#### What to do
Return the lines below that contain "will".

#### Data shown
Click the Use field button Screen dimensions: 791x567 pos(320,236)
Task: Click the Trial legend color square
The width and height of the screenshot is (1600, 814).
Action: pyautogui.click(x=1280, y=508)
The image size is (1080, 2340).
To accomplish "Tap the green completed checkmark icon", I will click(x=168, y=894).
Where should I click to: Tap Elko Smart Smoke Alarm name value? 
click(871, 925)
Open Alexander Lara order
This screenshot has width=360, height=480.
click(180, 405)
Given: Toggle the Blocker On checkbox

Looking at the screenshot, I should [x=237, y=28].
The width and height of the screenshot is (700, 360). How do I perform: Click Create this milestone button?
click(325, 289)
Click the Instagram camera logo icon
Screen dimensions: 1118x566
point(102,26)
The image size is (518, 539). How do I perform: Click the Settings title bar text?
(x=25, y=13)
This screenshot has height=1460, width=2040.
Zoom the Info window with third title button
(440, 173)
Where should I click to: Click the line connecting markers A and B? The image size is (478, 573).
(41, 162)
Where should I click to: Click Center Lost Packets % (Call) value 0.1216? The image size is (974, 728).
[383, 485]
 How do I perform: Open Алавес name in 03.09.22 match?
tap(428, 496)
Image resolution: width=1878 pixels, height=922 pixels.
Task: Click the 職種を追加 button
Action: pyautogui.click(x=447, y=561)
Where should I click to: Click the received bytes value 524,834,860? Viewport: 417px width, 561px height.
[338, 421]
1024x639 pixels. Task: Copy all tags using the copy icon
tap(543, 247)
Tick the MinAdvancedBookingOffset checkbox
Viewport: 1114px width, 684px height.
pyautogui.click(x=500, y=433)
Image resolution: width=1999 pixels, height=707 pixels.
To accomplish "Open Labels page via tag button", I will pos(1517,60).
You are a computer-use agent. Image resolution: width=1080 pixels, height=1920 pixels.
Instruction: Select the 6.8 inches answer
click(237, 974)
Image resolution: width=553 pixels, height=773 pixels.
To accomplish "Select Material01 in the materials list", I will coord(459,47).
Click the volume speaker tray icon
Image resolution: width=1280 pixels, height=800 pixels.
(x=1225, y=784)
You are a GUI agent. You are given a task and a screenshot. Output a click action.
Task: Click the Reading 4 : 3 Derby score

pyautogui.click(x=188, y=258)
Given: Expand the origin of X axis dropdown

#### Reply to the task
To accomplish "Tap the green completed checkmark icon", I will click(x=168, y=894).
To accomplish "Open Labels page via tag button", I will pos(1517,60).
To accomplish "Select Material01 in the materials list", I will coord(459,47).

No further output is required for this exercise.